**Source**
┏━━

The Dominican Republic:
U.S. Model for Third World Development
excerpted from the book
The Washington Connection
and Third World Fascism
by Noam Chomsky and Edward S. Herman
published by South End Press, 1979
In his Stages of Economic Growth, Walt W. Rostow describes
a development process for Third World countries that come into
our orbit: they become gradually like us, with advanced industrial
technologies and democratic institutions. The Dominican Republic
offers an earthy illustration of the reality of development processes
under U.S. auspices. It is an especially apt and relevant case
for this reason: with and after the invasion of 1965 the U.S.
reasserted effective control over that small country and has thoroughly
dominated its politics and economics. Given the absence of any
threatening counter forces, we can say that in the Dominican Republic
the flow of events surely must have been in conformity with the
desires of the U.S. foreign policy leadership.
It will be recalled that the U.S. invaded the Dominican Republic
in 1965 to prevent the displacement of the relatively benign fascist
regime of Donald Reid Cabral by the Constitutionalist regime of
Juan Bosch, who had been overthrown by a military coup in 1963-without
eliciting any U.S. intervention to save him and his brief experiment
in democratic government. The rationalization by Lyndon Johnson
and his spokesmen, alleging an imminent threat of Communism, were
convincingly shown by Theodore Draper and others to have been
a hypocritical cover for a positive preference for fascism over
a less reliable and less controllable democratic reformist government.
The invasion of 1965 reestablished a firm U.S. grip on the island.
As Bosch put it in June, 1975, "This country is not pro-American,
it is United States property." What then have been the main
characteristics of the Dominican model of Third World development,
as seen in a country under close U.S. surveillance and control?
The first characteristic has been extensive and systematic
terror. In the Dominican Republic, Guatemala, and Brazil, three
client fascist systems that came into being with explicit U.S.
connivance, by a strange coincidence pare-military "death
squads" quickly made their appearance and went on a rampage
against political dissenters, petty criminals, and sometimes purely
arbitrary victims. Amnesty International called special attention
to "the numerous political assassinations carried out by
Death Squads (such as the notorious La Banda) that have been openly
tolerated and supported by the National Police. In 1970 it was
alleged that there was one death or 'disappearance' every 34 hours.

┗━━

**Brief**
Resume the excerpt above on the Dominican Republic, picking up right after its last sentence.

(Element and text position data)
┏━━

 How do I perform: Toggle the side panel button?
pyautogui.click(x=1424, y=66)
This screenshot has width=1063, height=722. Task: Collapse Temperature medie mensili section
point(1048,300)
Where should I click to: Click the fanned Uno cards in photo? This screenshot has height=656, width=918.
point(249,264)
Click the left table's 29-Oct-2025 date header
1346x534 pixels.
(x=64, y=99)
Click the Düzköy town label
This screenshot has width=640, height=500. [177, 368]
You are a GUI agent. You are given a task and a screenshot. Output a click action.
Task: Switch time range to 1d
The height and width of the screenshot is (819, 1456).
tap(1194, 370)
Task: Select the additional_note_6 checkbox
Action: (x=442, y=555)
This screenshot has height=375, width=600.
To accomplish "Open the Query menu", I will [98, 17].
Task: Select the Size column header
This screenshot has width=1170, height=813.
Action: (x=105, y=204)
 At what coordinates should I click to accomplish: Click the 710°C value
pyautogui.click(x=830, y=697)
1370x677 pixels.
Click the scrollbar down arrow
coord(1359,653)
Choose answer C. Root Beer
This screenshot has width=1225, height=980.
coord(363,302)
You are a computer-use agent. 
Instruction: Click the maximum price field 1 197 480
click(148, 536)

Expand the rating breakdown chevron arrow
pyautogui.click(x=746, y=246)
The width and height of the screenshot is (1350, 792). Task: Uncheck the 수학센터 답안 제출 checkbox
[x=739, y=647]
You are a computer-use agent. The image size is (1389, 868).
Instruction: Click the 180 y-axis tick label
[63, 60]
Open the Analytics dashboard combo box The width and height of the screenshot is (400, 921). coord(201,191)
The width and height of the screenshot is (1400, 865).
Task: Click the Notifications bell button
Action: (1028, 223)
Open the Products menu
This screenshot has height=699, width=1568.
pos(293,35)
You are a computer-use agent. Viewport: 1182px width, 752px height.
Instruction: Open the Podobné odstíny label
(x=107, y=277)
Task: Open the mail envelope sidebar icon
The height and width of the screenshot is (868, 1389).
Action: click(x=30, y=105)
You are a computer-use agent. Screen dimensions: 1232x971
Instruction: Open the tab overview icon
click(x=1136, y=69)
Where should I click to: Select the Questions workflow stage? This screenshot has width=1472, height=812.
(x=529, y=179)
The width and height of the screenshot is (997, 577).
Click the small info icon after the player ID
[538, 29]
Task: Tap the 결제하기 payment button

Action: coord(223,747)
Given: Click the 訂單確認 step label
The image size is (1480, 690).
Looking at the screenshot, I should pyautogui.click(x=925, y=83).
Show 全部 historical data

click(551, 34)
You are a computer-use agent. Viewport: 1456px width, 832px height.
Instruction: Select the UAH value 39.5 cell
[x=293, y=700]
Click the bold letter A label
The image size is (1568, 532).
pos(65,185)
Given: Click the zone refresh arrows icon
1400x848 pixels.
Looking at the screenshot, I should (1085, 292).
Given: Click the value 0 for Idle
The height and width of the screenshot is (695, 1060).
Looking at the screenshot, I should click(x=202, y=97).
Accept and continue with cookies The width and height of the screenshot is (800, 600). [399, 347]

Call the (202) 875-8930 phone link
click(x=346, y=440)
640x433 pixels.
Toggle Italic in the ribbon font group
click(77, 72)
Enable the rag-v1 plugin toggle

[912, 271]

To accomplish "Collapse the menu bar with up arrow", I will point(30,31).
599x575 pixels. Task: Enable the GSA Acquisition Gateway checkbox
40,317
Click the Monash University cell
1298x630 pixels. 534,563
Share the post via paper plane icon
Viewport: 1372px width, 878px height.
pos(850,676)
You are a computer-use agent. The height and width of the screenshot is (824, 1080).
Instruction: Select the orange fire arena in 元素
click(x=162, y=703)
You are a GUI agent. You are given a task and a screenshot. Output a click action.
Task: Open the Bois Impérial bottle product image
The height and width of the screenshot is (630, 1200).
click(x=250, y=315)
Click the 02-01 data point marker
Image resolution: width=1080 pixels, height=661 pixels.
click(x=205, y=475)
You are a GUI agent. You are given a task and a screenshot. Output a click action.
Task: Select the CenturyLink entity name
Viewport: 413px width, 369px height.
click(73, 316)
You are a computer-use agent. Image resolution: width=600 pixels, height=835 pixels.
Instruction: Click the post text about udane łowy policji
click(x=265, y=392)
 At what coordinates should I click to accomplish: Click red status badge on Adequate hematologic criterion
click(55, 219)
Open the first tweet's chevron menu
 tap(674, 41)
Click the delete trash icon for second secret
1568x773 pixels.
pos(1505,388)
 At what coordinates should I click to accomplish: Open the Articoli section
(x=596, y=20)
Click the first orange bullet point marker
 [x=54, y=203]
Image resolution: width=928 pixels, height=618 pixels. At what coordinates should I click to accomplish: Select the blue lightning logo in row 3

┗━━

**Solved exercise**
In July, 1971, Norman Gall alleged that in the post-1965 era,
the number of political murders in the Dominican Republic exceeded
that of any comparable period under the monstrous Trujillo. Gall
noted further that
The Santo Domingo newspaper El Nacional last December. 30
filled a page and a half of newsprint with the details of 186
political murders and thirty disappearances during 1970. The Dominican
terror resembles the current wave of political killings in Guatemala...in
that the paramilitary death squads are organized by the armed
forces and police, which in both cases over the years have been
given heavy U.S. material and advisory support.
Gall went on to note that the essential function of political
terror in the Dominican Republic has been to control the slum
population, "which was the main force that defeated the Dominican
military in the 1965 revolution." The Wall Street Journal
reported on September 9, 1971 that "the conservative Catholic
Church hierarchy has condemned the 'institutionalization' of terror."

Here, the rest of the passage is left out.